Pendant que la bataille fait rage sous les remparts, une pierrière est « tirée au rempart », manœuvrée par « des dames, des filles, des épouses ». « La pierre vint tout droit là où il le fallait / elle frappa le comte sur son heaume d’acier / si fort que les yeux et la cervelle et les dents / le front et les mâchoires éclatèrent en pièces ; / le comte chut en terre, mort, sanglant et livide. » (Chanson de la croisade contre les albigeois, Laisse 205).

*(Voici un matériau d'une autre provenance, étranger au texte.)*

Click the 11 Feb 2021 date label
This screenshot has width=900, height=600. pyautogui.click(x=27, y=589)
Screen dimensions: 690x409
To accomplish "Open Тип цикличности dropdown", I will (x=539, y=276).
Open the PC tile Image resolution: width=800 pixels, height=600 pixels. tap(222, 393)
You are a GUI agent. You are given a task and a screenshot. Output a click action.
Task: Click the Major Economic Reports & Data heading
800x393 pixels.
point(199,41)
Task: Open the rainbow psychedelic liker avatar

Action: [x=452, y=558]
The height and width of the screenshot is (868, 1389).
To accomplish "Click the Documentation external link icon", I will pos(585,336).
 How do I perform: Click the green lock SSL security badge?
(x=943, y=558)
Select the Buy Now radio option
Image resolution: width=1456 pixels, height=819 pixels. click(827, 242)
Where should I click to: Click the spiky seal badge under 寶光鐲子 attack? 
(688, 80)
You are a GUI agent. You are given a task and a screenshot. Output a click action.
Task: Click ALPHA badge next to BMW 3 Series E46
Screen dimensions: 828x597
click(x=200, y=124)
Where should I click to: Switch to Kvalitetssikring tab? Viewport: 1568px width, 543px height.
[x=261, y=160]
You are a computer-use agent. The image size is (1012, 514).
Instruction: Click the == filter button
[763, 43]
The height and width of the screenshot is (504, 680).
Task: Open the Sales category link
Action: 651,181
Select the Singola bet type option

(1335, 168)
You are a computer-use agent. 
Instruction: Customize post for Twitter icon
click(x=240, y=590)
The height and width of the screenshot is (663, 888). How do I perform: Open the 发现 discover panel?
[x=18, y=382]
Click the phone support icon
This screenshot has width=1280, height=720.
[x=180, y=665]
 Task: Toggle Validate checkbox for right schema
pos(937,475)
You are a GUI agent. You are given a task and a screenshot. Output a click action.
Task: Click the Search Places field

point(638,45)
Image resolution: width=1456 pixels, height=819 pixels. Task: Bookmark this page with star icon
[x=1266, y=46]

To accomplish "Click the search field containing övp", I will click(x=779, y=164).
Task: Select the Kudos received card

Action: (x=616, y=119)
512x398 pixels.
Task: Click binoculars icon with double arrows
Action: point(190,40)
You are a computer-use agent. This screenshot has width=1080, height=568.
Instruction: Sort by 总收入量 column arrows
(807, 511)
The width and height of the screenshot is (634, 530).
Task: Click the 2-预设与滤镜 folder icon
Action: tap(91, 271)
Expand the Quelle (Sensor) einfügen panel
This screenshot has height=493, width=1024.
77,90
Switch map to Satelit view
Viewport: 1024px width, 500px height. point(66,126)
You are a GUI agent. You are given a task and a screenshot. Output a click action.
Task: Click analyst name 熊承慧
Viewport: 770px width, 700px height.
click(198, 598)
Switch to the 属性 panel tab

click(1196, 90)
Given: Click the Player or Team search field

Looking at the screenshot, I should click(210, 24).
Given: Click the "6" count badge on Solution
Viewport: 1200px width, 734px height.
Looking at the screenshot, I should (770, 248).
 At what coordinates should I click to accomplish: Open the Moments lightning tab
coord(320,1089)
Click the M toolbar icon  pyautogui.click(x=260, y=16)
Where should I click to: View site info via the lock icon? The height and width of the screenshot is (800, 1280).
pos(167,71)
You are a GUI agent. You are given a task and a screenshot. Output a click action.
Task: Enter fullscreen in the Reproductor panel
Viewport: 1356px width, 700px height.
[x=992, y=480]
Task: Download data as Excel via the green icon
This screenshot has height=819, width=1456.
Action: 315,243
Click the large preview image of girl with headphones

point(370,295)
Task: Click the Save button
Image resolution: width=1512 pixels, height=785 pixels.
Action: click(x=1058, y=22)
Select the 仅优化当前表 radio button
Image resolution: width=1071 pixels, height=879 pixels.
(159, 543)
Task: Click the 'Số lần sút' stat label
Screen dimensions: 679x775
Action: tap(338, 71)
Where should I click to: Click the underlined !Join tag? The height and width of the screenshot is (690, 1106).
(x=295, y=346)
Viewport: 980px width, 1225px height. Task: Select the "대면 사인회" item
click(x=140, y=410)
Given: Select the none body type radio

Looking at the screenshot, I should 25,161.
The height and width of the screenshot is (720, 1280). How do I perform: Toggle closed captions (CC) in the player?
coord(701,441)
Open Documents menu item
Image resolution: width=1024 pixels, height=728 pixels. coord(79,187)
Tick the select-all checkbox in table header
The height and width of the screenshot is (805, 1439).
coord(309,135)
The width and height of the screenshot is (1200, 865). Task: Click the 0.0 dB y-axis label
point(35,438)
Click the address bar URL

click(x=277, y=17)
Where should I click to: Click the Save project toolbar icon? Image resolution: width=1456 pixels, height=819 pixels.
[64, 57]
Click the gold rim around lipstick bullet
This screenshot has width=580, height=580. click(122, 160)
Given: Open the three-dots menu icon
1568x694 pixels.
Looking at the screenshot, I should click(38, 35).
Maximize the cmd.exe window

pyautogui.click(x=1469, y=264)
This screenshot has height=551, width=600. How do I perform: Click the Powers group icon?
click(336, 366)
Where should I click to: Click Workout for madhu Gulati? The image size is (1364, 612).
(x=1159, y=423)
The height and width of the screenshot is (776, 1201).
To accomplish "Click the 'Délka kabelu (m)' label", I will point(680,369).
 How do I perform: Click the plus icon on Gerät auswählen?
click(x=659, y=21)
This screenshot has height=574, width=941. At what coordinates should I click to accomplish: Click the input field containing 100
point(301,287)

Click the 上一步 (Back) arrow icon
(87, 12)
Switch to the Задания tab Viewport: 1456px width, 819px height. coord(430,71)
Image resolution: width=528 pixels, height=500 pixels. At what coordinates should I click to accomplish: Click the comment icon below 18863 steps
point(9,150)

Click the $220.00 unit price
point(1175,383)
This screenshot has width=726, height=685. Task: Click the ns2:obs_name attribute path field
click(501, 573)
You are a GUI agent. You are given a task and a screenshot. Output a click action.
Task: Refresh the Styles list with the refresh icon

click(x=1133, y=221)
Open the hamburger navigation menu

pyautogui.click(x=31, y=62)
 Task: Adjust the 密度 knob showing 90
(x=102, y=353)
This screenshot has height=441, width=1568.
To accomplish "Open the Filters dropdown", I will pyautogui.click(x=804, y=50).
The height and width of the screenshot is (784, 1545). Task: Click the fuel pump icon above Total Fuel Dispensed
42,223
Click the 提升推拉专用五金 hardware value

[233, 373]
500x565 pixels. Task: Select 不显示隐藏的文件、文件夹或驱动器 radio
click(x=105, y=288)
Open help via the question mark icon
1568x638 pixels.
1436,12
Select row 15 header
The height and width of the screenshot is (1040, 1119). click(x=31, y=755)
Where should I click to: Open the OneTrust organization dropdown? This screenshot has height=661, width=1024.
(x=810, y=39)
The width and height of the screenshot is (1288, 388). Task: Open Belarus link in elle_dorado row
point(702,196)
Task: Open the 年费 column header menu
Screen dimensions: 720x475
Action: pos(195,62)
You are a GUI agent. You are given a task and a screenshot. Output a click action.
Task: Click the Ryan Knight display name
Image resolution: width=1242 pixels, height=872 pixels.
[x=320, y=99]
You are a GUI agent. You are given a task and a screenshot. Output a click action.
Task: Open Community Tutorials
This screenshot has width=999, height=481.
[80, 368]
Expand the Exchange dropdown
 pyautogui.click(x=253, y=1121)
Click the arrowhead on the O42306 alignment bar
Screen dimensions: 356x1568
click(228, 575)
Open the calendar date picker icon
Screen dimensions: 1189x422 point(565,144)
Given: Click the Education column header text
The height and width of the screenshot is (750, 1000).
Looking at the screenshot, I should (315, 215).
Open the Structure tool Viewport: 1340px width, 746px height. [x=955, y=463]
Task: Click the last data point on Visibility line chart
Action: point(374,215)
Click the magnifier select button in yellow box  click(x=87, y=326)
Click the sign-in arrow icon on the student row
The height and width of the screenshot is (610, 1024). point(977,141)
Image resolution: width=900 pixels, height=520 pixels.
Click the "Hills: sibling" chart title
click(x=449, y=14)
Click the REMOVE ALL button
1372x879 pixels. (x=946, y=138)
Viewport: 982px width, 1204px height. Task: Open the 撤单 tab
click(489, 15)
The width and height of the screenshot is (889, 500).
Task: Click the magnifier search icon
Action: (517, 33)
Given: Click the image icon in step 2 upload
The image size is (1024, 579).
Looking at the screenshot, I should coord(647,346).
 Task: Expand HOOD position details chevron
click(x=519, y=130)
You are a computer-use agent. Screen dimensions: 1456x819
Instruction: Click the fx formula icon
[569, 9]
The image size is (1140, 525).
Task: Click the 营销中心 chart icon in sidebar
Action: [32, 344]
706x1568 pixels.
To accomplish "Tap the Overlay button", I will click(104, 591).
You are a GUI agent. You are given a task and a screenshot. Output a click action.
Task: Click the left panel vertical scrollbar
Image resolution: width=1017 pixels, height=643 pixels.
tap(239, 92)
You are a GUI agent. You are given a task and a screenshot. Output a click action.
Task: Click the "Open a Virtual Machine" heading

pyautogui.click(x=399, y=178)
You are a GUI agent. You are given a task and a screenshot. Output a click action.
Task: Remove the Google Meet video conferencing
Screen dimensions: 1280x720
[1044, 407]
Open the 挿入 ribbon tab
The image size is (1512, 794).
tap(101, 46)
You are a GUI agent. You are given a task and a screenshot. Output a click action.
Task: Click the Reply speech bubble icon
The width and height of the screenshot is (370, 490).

La mort de Simon de Montfort, dont Toulouse commémorait ce lundi le 800e anniversaire, marque le déclin de la croisade des Barons et le début de la conquête languedocienne. Mais en 1224, Amaury de Montfort, fils de Simon, renonce  au Languedoc et cède ses droits à la Couronne. Le Languedoc doit alors fait face à une autre croisade, menée par le roi de France, qui se solde en 1229 par le traité de Meaux. Ce traité confirme le comte de Toulouse dans ses droits. Mais il se voit obligé d’accorder la main de sa fille, sa seule héritière, au frère du roi de France. À la mort de ce dernier sans fils, le comté de Toulouse entrera dans le domaine royal.

Néanmoins la résistance languedocienne perdure jusqu’en 1244, avec la défaite de la coalition contre le roi de France en 1243 et la siège de Montségur en 1244 qui signe la fin d’une réelle organisation des Cathares en Languedoc.

Loïs Aivrac,
Titulaire d’une maîtrise en Histoire médiévale à la Sorbonne.